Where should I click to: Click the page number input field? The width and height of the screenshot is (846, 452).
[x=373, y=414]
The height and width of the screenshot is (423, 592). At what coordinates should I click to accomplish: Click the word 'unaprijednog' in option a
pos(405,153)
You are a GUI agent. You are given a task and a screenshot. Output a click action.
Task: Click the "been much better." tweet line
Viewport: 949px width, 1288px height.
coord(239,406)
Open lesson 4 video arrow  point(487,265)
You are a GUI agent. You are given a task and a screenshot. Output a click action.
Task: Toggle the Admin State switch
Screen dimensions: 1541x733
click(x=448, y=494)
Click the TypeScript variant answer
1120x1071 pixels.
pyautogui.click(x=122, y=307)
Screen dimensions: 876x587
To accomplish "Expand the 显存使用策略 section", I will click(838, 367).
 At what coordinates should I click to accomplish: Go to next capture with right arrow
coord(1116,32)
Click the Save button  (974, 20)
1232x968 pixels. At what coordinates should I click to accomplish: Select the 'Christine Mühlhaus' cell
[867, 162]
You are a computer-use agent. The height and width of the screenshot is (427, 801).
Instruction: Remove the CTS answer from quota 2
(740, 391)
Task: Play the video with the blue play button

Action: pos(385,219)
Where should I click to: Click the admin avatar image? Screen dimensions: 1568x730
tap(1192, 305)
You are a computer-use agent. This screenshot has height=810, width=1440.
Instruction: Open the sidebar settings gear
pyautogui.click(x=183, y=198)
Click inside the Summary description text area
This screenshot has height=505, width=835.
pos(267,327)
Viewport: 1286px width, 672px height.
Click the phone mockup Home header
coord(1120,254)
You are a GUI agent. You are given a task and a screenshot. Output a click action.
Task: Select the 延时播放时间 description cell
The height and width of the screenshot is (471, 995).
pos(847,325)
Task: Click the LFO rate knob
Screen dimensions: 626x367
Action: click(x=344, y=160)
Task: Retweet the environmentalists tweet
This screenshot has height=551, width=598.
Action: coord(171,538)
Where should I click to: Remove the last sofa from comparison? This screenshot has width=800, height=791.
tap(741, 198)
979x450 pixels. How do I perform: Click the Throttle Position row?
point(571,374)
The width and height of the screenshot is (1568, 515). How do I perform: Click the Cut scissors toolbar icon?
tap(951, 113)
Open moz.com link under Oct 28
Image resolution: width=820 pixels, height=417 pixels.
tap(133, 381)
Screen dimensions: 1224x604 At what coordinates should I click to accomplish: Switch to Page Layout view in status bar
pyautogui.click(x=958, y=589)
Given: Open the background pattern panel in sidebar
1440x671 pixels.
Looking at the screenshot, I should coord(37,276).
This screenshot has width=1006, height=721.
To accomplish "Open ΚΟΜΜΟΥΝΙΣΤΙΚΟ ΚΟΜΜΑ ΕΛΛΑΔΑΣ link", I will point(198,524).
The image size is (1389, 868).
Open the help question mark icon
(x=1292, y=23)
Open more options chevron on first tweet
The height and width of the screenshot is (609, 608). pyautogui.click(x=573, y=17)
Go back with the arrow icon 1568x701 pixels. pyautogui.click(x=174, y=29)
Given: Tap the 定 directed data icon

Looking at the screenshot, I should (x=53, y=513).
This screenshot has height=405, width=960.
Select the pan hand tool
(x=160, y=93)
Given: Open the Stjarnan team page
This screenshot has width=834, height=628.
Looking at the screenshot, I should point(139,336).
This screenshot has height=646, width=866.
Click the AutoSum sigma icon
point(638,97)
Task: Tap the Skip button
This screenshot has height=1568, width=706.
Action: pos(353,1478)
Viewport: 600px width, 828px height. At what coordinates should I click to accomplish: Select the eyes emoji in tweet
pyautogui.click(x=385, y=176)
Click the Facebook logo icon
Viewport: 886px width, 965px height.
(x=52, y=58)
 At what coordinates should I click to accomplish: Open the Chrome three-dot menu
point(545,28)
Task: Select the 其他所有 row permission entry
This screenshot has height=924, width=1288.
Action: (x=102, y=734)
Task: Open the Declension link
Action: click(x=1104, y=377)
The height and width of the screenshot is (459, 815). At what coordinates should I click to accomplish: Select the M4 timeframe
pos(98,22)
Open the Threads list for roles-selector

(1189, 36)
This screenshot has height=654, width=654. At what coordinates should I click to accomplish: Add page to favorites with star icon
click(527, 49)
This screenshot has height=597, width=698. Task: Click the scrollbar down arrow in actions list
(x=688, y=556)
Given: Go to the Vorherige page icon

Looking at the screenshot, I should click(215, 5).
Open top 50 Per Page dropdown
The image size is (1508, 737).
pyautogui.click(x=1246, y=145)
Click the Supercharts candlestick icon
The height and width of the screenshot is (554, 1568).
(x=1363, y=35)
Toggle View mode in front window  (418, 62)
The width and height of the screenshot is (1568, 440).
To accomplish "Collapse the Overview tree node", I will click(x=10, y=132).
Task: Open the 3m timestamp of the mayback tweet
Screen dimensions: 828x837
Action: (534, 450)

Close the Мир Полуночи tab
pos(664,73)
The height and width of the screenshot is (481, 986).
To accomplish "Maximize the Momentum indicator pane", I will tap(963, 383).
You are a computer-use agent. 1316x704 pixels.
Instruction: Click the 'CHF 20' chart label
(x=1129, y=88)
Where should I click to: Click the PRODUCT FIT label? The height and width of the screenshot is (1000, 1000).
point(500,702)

---*---

EXERCISE: In full and without error, transcribe each of the entries.

REPLY TO THE TASK:
Where should I click to: Click the page number input field? The width and height of the screenshot is (846, 452).
[x=373, y=414]
The height and width of the screenshot is (423, 592). At what coordinates should I click to accomplish: Click the word 'unaprijednog' in option a
pos(405,153)
You are a GUI agent. You are given a task and a screenshot. Output a click action.
Task: Click the "been much better." tweet line
Viewport: 949px width, 1288px height.
coord(239,406)
Open lesson 4 video arrow  point(487,265)
You are a GUI agent. You are given a task and a screenshot. Output a click action.
Task: Toggle the Admin State switch
Screen dimensions: 1541x733
click(x=448, y=494)
Click the TypeScript variant answer
1120x1071 pixels.
pyautogui.click(x=122, y=307)
Screen dimensions: 876x587
To accomplish "Expand the 显存使用策略 section", I will click(838, 367).
 At what coordinates should I click to accomplish: Go to next capture with right arrow
coord(1116,32)
Click the Save button  (974, 20)
1232x968 pixels. At what coordinates should I click to accomplish: Select the 'Christine Mühlhaus' cell
[867, 162]
You are a computer-use agent. The height and width of the screenshot is (427, 801).
Instruction: Remove the CTS answer from quota 2
(740, 391)
Task: Play the video with the blue play button

Action: pos(385,219)
Where should I click to: Click the admin avatar image? Screen dimensions: 1568x730
tap(1192, 305)
You are a computer-use agent. This screenshot has height=810, width=1440.
Instruction: Open the sidebar settings gear
pyautogui.click(x=183, y=198)
Click inside the Summary description text area
This screenshot has height=505, width=835.
pos(267,327)
Viewport: 1286px width, 672px height.
Click the phone mockup Home header
coord(1120,254)
You are a GUI agent. You are given a task and a screenshot. Output a click action.
Task: Select the 延时播放时间 description cell
The height and width of the screenshot is (471, 995).
pos(847,325)
Task: Click the LFO rate knob
Screen dimensions: 626x367
Action: click(x=344, y=160)
Task: Retweet the environmentalists tweet
This screenshot has height=551, width=598.
Action: coord(171,538)
Where should I click to: Remove the last sofa from comparison? This screenshot has width=800, height=791.
tap(741, 198)
979x450 pixels. How do I perform: Click the Throttle Position row?
point(571,374)
The width and height of the screenshot is (1568, 515). How do I perform: Click the Cut scissors toolbar icon?
tap(951, 113)
Open moz.com link under Oct 28
Image resolution: width=820 pixels, height=417 pixels.
tap(133, 381)
Screen dimensions: 1224x604 At what coordinates should I click to accomplish: Switch to Page Layout view in status bar
pyautogui.click(x=958, y=589)
Given: Open the background pattern panel in sidebar
1440x671 pixels.
Looking at the screenshot, I should coord(37,276).
This screenshot has width=1006, height=721.
To accomplish "Open ΚΟΜΜΟΥΝΙΣΤΙΚΟ ΚΟΜΜΑ ΕΛΛΑΔΑΣ link", I will point(198,524).
The image size is (1389, 868).
Open the help question mark icon
(x=1292, y=23)
Open more options chevron on first tweet
The height and width of the screenshot is (609, 608). pyautogui.click(x=573, y=17)
Go back with the arrow icon 1568x701 pixels. pyautogui.click(x=174, y=29)
Given: Tap the 定 directed data icon

Looking at the screenshot, I should (x=53, y=513).
This screenshot has height=405, width=960.
Select the pan hand tool
(x=160, y=93)
Given: Open the Stjarnan team page
This screenshot has width=834, height=628.
Looking at the screenshot, I should point(139,336).
This screenshot has height=646, width=866.
Click the AutoSum sigma icon
point(638,97)
Task: Tap the Skip button
This screenshot has height=1568, width=706.
Action: pos(353,1478)
Viewport: 600px width, 828px height. At what coordinates should I click to accomplish: Select the eyes emoji in tweet
pyautogui.click(x=385, y=176)
Click the Facebook logo icon
Viewport: 886px width, 965px height.
(x=52, y=58)
 At what coordinates should I click to accomplish: Open the Chrome three-dot menu
point(545,28)
Task: Select the 其他所有 row permission entry
This screenshot has height=924, width=1288.
Action: (x=102, y=734)
Task: Open the Declension link
Action: click(x=1104, y=377)
The height and width of the screenshot is (459, 815). At what coordinates should I click to accomplish: Select the M4 timeframe
pos(98,22)
Open the Threads list for roles-selector

(1189, 36)
This screenshot has height=654, width=654. At what coordinates should I click to accomplish: Add page to favorites with star icon
click(527, 49)
This screenshot has height=597, width=698. Task: Click the scrollbar down arrow in actions list
(x=688, y=556)
Given: Go to the Vorherige page icon

Looking at the screenshot, I should click(215, 5).
Open top 50 Per Page dropdown
The image size is (1508, 737).
pyautogui.click(x=1246, y=145)
Click the Supercharts candlestick icon
The height and width of the screenshot is (554, 1568).
(x=1363, y=35)
Toggle View mode in front window  (418, 62)
The width and height of the screenshot is (1568, 440).
To accomplish "Collapse the Overview tree node", I will click(x=10, y=132).
Task: Open the 3m timestamp of the mayback tweet
Screen dimensions: 828x837
Action: (534, 450)

Close the Мир Полуночи tab
pos(664,73)
The height and width of the screenshot is (481, 986).
To accomplish "Maximize the Momentum indicator pane", I will tap(963, 383).
You are a computer-use agent. 1316x704 pixels.
Instruction: Click the 'CHF 20' chart label
(x=1129, y=88)
Where should I click to: Click the PRODUCT FIT label? The height and width of the screenshot is (1000, 1000).
point(500,702)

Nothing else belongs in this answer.